OBJECTIF 1:
Dans le texte sur la décroissance, relevez les avantages et les désavantages mentionnés pour l'achat d'une tomate bio, en les classant dans ces deux catégories.
OBJECTIF 2:
Recopiez le passage du texte sur la décroissance qui commence par « La façon dont » et se poursuit jusqu'à « droits inviolables ? ».

Lorsque l’on dit que la lutte pour la décroissance, qui est une lutte fondamentalement anticapitaliste, devra donc nécessairement être collective, cela veut dire qu’elle ne pourra pas être faite par le consommateur, mais bien par le citoyen. Pour le philosophe Mark Sagoff, les choix du citoyen sont non seulement différents, mais aussi éthiquement supérieurs à ceux du consommateur :
As a citizen, I am concerned with the public interest, rather than my own interest ; with the good of the community rather than simply the well-being of my family […]. As a consumer […] I concern myself with personal or self-regarding wants and interests ; I pursue the goals I have as an individual. I put aside the community-regarding values that I take seriously as a Citizen, and I look out for Number One instead (Blamey, Common, & Quiggin, 1995).
L’auteur pense que des gestes politiques tels que le vote sont issus des motivations publiques plutôt que privées. Les préférences du consommateur reflètent les conceptions de la vie bonne que les individus cherchent pour eux-mêmes, tandis que les préférences des citoyens reflètent les conceptions de la société bonne (Sagoff, 1998). De plus, la participation à une communauté politique implique un engagement moral que n’implique pas le marché. Les gens qui votent contre une résolution se sentent tout de même liés à elle, puisqu’ils ont participé au processus par lequel elle a été adoptée (Blamey et al., 1995).
La façon dont l’économie orthodoxe ou mainstream modélise actuellement les préférences du consommateur repose sur la prémisse que celui-ci est fondamentalement utilitariste. Selon ce modèle, pour chaque choix de la vie et notamment le choix d’acheter une tomate bio, les individus se demandent si les avantages (polluer moins ou protéger sa santé par exemple) pèsent plus lourd que les désavantages (essentiellement payer plus cher, mais également devoir se déplacer vers des magasins spécialisés). Chacun ferait donc sa propre petite analyse couts-bénéfices intérieure au moment l’achat. La prise de décision du consommateur implique donc que ce soit l’utilité nette d’une action qui détermine si elle est souhaitable ou non. Il n’y a rien de mal en soi, mais seulement des combinaisons de coûts et de bénéfices plus ou moins intéressantes (Spash, 2000). Mais existe-t-il des droits inviolables ?

Données enregistrées
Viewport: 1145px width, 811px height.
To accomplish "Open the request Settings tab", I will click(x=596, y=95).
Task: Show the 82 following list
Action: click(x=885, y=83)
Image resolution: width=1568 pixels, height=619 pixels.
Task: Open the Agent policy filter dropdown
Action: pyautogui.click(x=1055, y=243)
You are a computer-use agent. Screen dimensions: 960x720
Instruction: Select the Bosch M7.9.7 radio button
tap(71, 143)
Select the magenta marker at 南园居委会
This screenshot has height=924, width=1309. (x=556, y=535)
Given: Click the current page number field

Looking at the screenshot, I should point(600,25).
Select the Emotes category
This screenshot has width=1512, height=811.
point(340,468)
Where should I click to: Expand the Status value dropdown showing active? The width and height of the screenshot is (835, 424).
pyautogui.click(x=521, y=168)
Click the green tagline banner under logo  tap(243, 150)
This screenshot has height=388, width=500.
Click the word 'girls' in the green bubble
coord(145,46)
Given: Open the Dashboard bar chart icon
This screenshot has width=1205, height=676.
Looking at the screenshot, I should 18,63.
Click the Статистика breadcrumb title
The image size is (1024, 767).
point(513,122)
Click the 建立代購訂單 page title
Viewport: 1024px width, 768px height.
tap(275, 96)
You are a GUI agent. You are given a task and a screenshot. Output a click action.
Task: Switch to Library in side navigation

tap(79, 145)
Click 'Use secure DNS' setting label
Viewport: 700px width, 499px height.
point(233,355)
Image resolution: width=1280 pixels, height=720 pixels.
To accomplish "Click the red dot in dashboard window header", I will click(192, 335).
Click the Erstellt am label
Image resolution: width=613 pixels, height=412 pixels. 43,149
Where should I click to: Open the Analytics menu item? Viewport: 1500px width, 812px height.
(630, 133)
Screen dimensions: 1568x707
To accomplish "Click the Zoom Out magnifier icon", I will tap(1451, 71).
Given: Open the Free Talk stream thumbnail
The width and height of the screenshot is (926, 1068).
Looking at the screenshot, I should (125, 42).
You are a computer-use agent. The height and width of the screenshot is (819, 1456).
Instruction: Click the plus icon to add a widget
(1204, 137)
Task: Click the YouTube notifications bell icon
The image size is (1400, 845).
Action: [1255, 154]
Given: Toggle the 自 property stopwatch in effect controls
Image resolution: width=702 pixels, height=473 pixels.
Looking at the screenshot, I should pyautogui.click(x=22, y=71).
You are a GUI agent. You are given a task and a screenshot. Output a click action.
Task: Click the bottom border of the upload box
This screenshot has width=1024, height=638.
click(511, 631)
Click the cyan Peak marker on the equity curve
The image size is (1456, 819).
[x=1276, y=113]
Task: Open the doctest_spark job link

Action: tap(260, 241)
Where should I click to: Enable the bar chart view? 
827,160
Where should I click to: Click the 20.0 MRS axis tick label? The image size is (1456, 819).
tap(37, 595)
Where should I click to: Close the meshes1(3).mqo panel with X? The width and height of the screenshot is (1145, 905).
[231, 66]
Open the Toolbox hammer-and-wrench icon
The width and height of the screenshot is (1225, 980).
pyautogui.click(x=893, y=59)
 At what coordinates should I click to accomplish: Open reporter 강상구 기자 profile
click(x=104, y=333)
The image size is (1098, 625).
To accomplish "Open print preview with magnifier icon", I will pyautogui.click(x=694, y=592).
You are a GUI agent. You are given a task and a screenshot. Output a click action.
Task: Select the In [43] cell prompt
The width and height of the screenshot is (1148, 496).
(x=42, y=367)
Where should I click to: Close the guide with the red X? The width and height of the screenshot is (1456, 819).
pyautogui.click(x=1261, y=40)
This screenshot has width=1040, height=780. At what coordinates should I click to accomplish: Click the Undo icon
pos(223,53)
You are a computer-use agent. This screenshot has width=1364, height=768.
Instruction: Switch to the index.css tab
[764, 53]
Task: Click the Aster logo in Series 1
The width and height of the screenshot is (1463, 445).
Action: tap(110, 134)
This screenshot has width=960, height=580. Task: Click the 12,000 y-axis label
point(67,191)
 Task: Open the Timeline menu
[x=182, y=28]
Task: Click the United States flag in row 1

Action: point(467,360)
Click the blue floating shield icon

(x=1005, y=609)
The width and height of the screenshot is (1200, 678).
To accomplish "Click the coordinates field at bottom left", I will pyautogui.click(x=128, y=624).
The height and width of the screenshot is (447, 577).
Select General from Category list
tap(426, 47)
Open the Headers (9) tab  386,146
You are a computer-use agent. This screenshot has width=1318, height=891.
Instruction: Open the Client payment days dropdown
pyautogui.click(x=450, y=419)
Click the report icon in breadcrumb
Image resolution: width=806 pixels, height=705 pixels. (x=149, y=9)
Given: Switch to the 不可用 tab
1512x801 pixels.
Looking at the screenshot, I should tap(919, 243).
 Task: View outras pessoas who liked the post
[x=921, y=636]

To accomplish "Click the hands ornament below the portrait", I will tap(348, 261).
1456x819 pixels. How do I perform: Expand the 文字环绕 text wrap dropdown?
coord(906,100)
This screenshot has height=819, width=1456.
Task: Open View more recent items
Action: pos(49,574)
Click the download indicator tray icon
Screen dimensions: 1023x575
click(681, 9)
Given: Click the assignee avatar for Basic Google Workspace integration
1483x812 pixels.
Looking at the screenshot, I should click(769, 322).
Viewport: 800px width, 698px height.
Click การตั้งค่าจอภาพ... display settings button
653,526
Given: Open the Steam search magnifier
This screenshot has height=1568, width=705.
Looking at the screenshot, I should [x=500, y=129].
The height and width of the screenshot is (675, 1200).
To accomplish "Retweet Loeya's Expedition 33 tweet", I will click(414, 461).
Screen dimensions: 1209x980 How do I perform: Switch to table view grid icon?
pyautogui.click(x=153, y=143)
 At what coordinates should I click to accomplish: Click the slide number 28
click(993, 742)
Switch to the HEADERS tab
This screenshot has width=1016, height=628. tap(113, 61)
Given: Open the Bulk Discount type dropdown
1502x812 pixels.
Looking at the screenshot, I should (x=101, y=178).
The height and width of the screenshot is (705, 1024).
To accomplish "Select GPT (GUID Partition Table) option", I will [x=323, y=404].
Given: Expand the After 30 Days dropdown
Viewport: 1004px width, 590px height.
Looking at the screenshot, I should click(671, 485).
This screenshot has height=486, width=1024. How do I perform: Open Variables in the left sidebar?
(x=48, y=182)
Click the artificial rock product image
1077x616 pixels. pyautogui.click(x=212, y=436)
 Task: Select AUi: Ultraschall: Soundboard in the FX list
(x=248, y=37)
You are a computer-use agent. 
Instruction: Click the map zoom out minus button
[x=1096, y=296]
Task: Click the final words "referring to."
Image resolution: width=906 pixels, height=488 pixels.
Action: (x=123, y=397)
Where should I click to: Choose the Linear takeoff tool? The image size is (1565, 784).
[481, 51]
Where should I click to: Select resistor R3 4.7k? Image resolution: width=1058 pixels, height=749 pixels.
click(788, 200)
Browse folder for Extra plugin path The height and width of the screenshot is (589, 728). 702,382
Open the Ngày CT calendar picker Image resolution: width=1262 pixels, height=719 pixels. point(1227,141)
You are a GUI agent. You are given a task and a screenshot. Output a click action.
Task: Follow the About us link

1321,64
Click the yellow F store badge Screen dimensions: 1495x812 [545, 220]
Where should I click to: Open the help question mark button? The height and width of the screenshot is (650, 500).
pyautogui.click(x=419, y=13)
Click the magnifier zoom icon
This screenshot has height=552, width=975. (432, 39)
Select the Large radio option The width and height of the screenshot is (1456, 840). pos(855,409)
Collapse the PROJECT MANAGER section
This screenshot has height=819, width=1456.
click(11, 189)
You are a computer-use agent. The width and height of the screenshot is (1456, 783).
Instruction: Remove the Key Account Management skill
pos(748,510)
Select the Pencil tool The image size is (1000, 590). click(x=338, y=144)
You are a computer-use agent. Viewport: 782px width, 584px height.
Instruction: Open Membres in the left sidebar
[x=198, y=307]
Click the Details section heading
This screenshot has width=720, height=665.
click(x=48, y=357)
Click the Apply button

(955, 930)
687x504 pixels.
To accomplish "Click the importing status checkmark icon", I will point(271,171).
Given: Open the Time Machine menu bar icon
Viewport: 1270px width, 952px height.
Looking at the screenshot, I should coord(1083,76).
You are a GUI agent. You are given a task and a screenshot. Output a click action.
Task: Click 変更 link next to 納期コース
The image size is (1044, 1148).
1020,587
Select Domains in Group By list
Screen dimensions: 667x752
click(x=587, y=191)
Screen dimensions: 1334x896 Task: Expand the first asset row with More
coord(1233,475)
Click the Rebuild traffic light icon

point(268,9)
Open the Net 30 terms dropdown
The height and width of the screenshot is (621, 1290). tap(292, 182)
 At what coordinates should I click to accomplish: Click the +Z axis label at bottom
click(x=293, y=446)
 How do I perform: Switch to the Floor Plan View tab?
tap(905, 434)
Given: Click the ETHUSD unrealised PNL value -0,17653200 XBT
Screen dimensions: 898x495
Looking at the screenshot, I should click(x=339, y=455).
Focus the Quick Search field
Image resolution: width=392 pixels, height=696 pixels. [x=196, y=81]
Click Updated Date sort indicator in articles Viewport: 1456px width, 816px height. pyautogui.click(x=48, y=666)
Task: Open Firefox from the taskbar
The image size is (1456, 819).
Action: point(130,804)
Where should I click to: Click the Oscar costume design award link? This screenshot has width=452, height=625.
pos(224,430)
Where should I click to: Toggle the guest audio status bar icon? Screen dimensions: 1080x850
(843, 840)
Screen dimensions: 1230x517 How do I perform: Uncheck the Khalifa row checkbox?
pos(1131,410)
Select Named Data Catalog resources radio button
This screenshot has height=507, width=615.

RÉPONSE 1:
Avantages : polluer moins ; protéger sa santé.
Désavantages : payer plus cher ; devoir se déplacer vers des magasins spécialisés.

RÉPONSE 2:
La façon dont l’économie orthodoxe ou mainstream modélise actuellement les préférences du consommateur repose sur la prémisse que celui-ci est fondamentalement utilitariste. Selon ce modèle, pour chaque choix de la vie et notamment le choix d’acheter une tomate bio, les individus se demandent si les avantages (polluer moins ou protéger sa santé par exemple) pèsent plus lourd que les désavantages (essentiellement payer plus cher, mais également devoir se déplacer vers des magasins spécialisés). Chacun ferait donc sa propre petite analyse couts-bénéfices intérieure au moment l’achat. La prise de décision du consommateur implique donc que ce soit l’utilité nette d’une action qui détermine si elle est souhaitable ou non. Il n’y a rien de mal en soi, mais seulement des combinaisons de coûts et de bénéfices plus ou moins intéressantes (Spash, 2000). Mais existe-t-il des droits inviolables ?